From $\ln(10-x) \neq 0$, we get $10-x \neq 1$, which means $x \neq 9$.

So, for the first term, the domain is $x \in (-\infty, 9) \cup (9, 10)$.

Next, consider the domain of $\sin^{-4}(\frac{x+2}{2x+3})$. Since it is raised to the power of -4, $\sin^{-4}(\frac{x+2}{2x+3}) = \frac{1}{\sin^4(\frac{x+2}{2x+3})}$.

We need $-1 \leq \frac{x+2}{2x+3} \leq 1$ and $\sin(\frac{x+2}{2x+3}) \neq 0$, which means $\frac{x+2}{2x+3} \neq 0$.

First, let's solve $-1 \leq \frac{x+2}{2x+3} \leq 1$.

Case 1: $\frac{x+2}{2x+3} \leq 1 \implies \frac{x+2}{2x+3} - 1 \leq 0 \implies \frac{x+2 - (2x+3)}{2x+3} \leq 0 \implies \frac{-x-1}{2x+3} \leq 0 \implies \frac{x+1}{2x+3} \geq 0$.
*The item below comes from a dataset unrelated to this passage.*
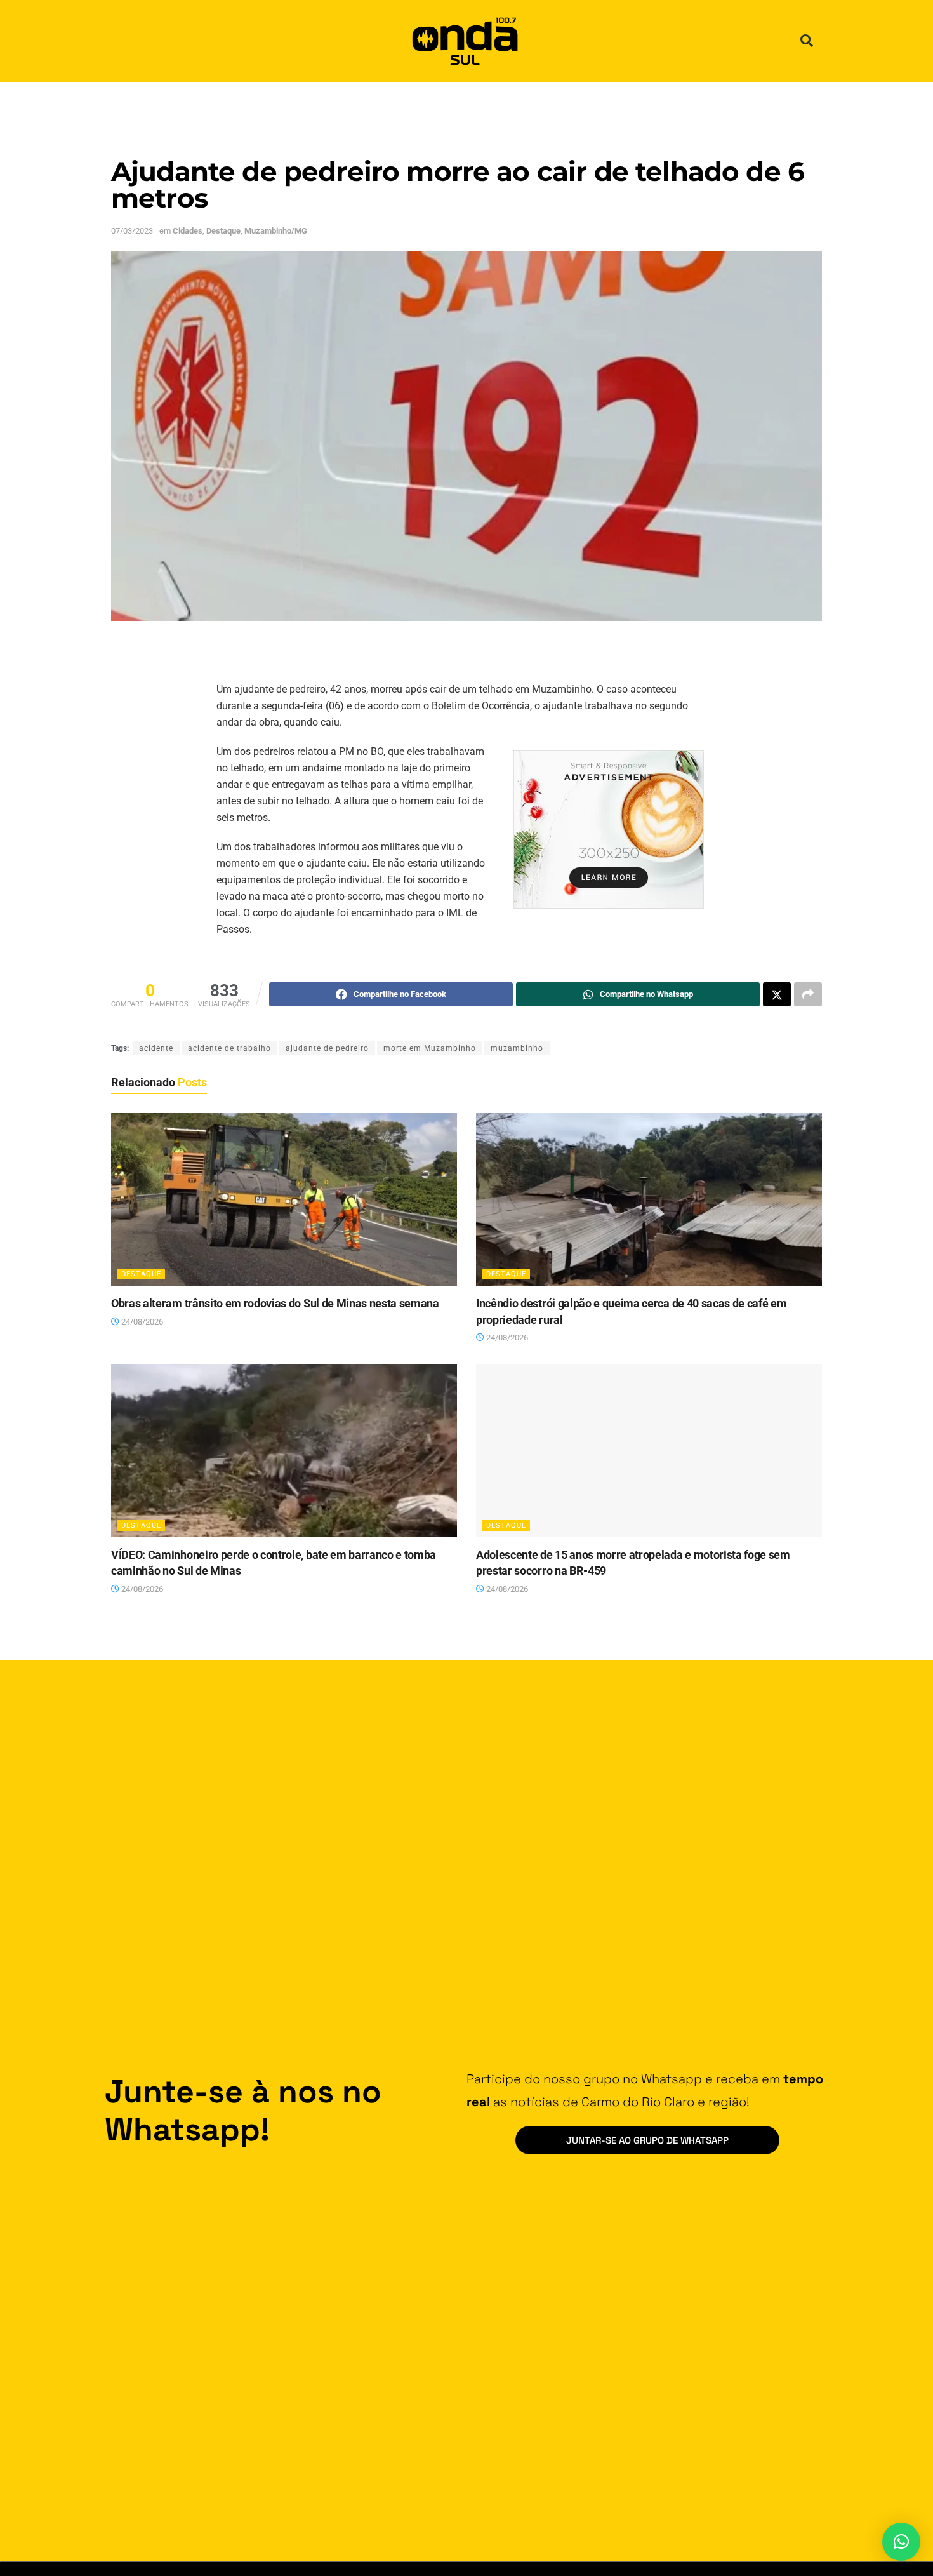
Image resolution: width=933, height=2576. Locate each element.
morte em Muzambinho (429, 1048)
The critical points are $x = -1$ and $x = -\frac{3}{2}$. Thus, $x \in (-\infty, -\frac{3}{2}) \cup [-1, \infty)$.

Case 2: $\frac{x+2}{2x+3} \geq -1 \implies \frac{x+2}{2x+3} + 1 \geq 0 \implies \frac{x+2 + 2x+3}{2x+3} \geq 0 \implies \frac{3x+5}{2x+3} \geq 0$.

The critical points are $x = -\frac{5}{3}$ and $x = -\frac{3}{2}$. Thus, $x \in (-\infty, -\frac{5}{3}] \cup (-\frac{3}{2}, \infty)$.

Combining both cases, we have $x \in (-\infty, -\frac{5}{3}] \cup (-1, \infty)$.

Now, we need to consider $\frac{x+2}{2x+3} \neq 0$, which means $x \neq -2$.

So, the domain for the second term is $(-\infty, -\frac{5}{3}] \cup (-2, -\frac{3}{2}) \cup (- \frac{3}{2}, -1) \cup (-1, \infty)$.

Combining the domains of both terms, we have:

$x \in [(-\infty, 9) \cup (9, 10)] \cap [(-\infty, -\frac{5}{3}] \cup (-2, -\frac{3}{2}) \cup (- \frac{3}{2}, -1) \cup (-1, \infty)]$.

$x \in (-\infty, -\frac{5}{3}] \cup (-1, 9) \cup (9, 10)$.

Given the domain is $(-\infty, -a] \cup (-1, b) \cup (b, c)$, we can identify $a = \frac{5}{3}$, $b = 9$, and $c = 10$.

Finally, we need to find $b+c+3a = 9 + 10 + 3(\frac{5}{3}) = 9 + 10 + 5 = 24$.